The 26-page complaint also questions the efficacy of masking, and cites concerns over changes in oxygen levels. Studies have found that wearing a face mask has a negligible negative effect on oxygen and carbon dioxide levels. And while estimates on the amount of protection a mask provides may vary, health experts widely agree that face coverings reduce the spread of the virus.

The parents, however, note the need for normalcy, and point to the difficulty of tasks like running in a mask, or playing an instrument.

“Children are not getting this disease and when they are, there are very minimal symptoms,” noted Carolyn Moretti, a retired nurse, in the suit.

While fears of ongoing spread of the more contagious Delta variant and concern for more vulnerable students with health issues have led to continued safety measures in schools, rates of severe illness among children do remain low. Rhode Island Department of Health data on COVID-19 fatalities lists “0” among those for all age brackets under age 24 in the state, but clarifies that the number is used to represent deaths of “less than five.”

For hospitalizations, RIDOH calculates the rate per 100,000, with 89 listed for children age 0-4. According to the 2020 census there are 54,802 kids in Rhode Island under age 5. Cumulative hospitalizations in the 14-18 year old age bracket is calculated at 85 per 100,000 for a population of roughly 70,000.
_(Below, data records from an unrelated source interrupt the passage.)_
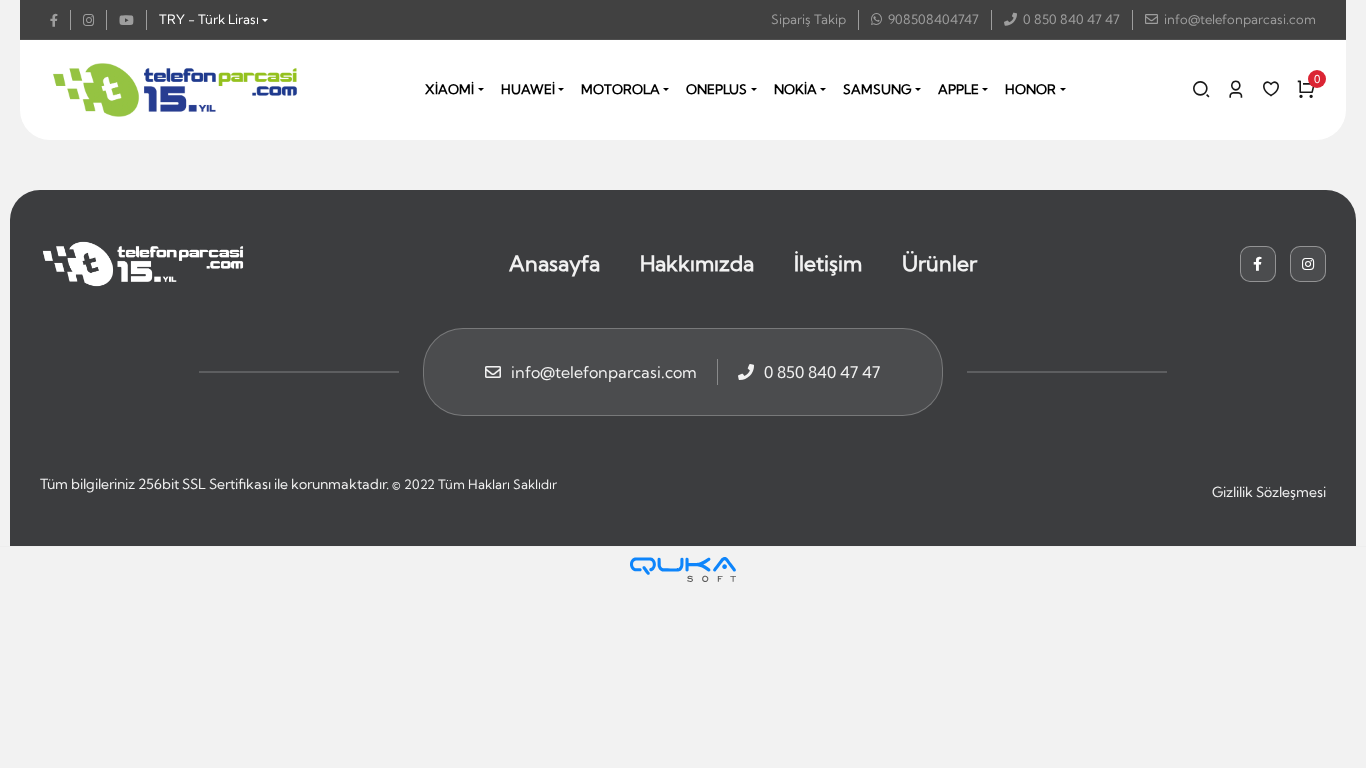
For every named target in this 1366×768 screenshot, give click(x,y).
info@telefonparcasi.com (1240, 19)
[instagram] (95, 20)
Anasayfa (554, 263)
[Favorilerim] (1271, 89)
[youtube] (133, 20)
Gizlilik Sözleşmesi (1269, 492)
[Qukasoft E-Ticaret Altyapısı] (683, 569)
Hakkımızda (697, 263)
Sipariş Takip (808, 19)
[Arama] (1201, 89)
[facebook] (60, 20)
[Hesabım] (1236, 89)
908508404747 (933, 19)
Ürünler (939, 263)
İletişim (828, 263)
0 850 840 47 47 (1071, 19)
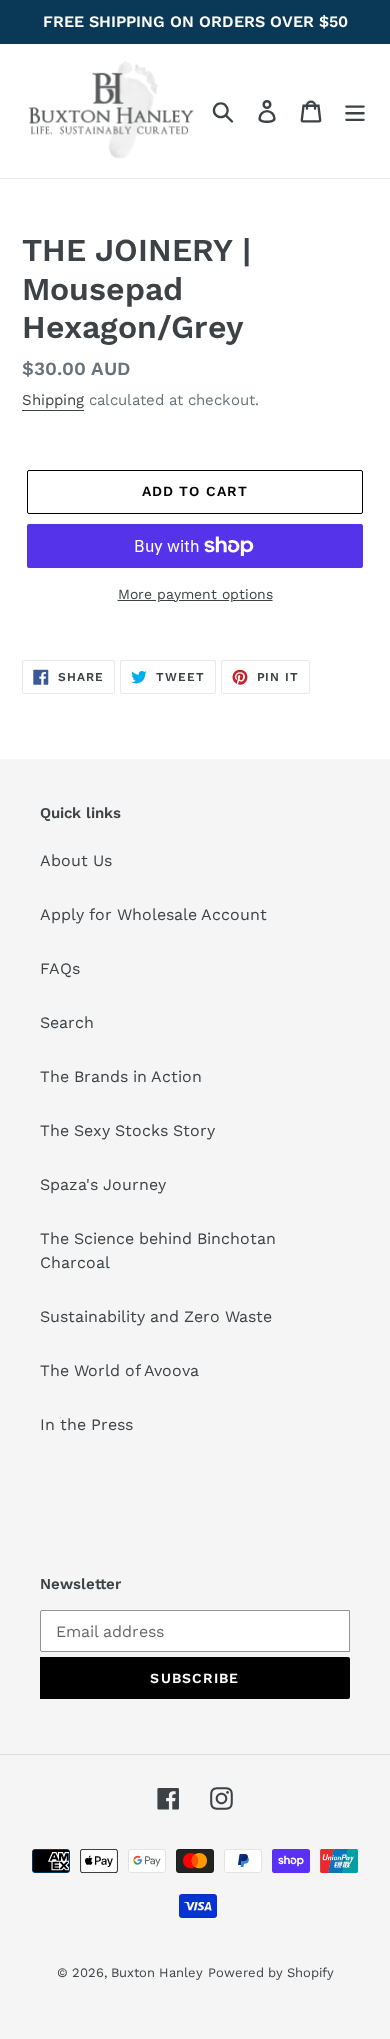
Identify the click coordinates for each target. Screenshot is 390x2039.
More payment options (195, 594)
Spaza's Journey (103, 1184)
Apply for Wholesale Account (153, 914)
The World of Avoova (119, 1370)
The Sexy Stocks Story (127, 1130)
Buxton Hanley (157, 1972)
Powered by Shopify (271, 1972)
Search (67, 1022)
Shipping (53, 400)
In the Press (86, 1424)
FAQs (60, 968)
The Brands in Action (121, 1076)
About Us (76, 860)
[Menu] (355, 111)
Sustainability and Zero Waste (156, 1316)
The data states that 117 people in Rhode Island are currently hospitalized, including 22 people in the ICU and 12 on ventilators. At a peak in December 2020, before vaccines became widely available, 517 Rhode Islanders were hospitalized, including 63 in the ICU and 32 on ventilators.

Of the 701,988 state residents who have been fully vaccinated, 15 had COVID as the leading cause of death according to reports this week. Nationally, vaccinated patients make up just 2 percent of those hospitalized for Covid.